__What is being asked__. I would like the records restated word for word, without the pictures.

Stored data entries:
------------------------------

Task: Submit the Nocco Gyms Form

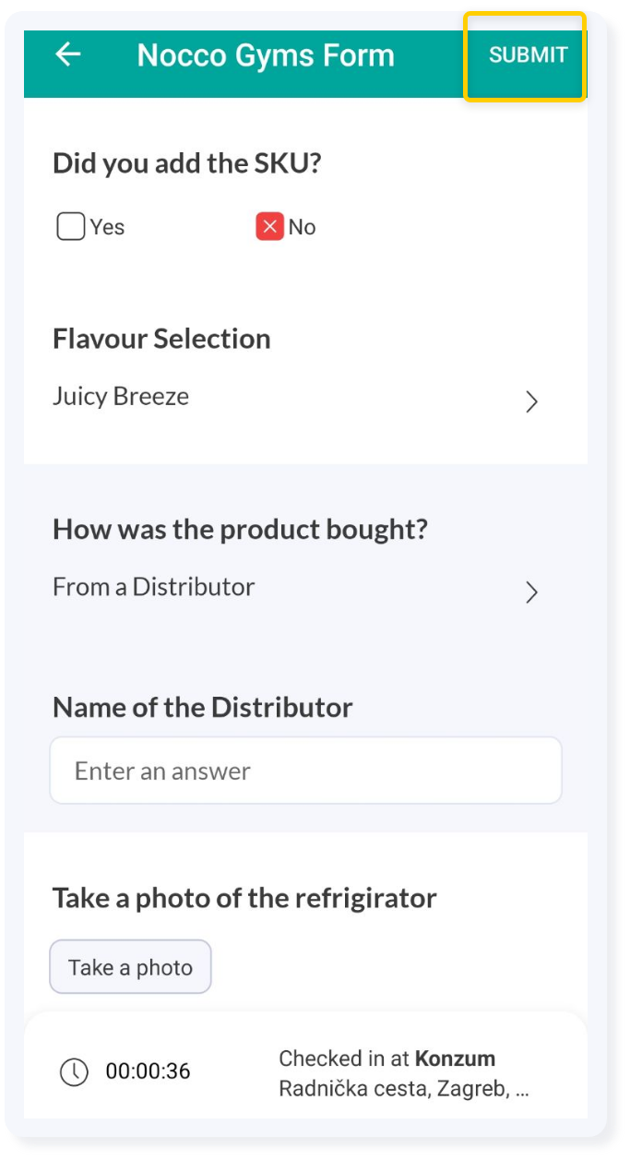Action: tap(528, 55)
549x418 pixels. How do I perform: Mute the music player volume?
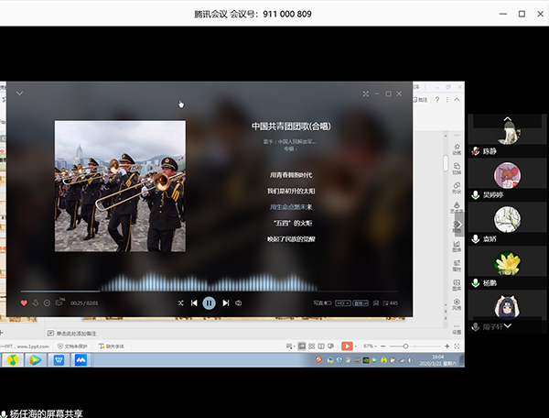pyautogui.click(x=239, y=303)
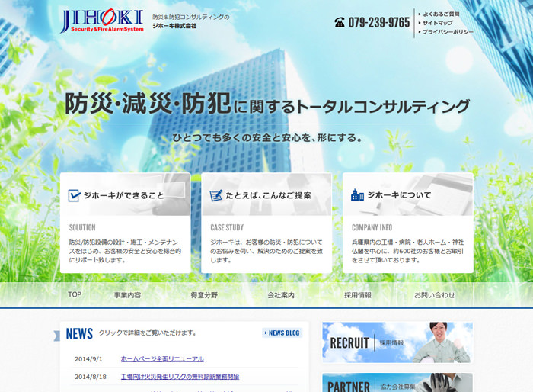Viewport: 533px width, 392px height.
Task: Click the building icon on ジホーキについて card
Action: click(x=357, y=195)
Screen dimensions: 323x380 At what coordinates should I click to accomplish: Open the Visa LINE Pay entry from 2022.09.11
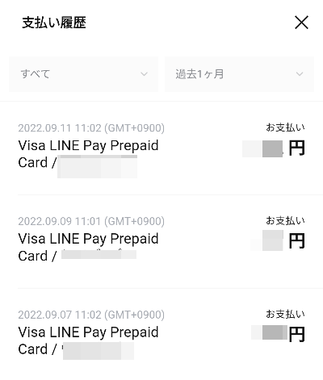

------------------------------

__Answer for this exercise__.
Task: Submit the Nocco Gyms Form

Action: tap(528, 55)
549x418 pixels. How do I perform: Mute the music player volume?
pyautogui.click(x=239, y=303)
Viewport: 533px width, 392px height.
Task: Click the building icon on ジホーキについて card
Action: click(x=357, y=195)
Screen dimensions: 323x380 At what coordinates should I click to accomplish: Open the Visa LINE Pay entry from 2022.09.11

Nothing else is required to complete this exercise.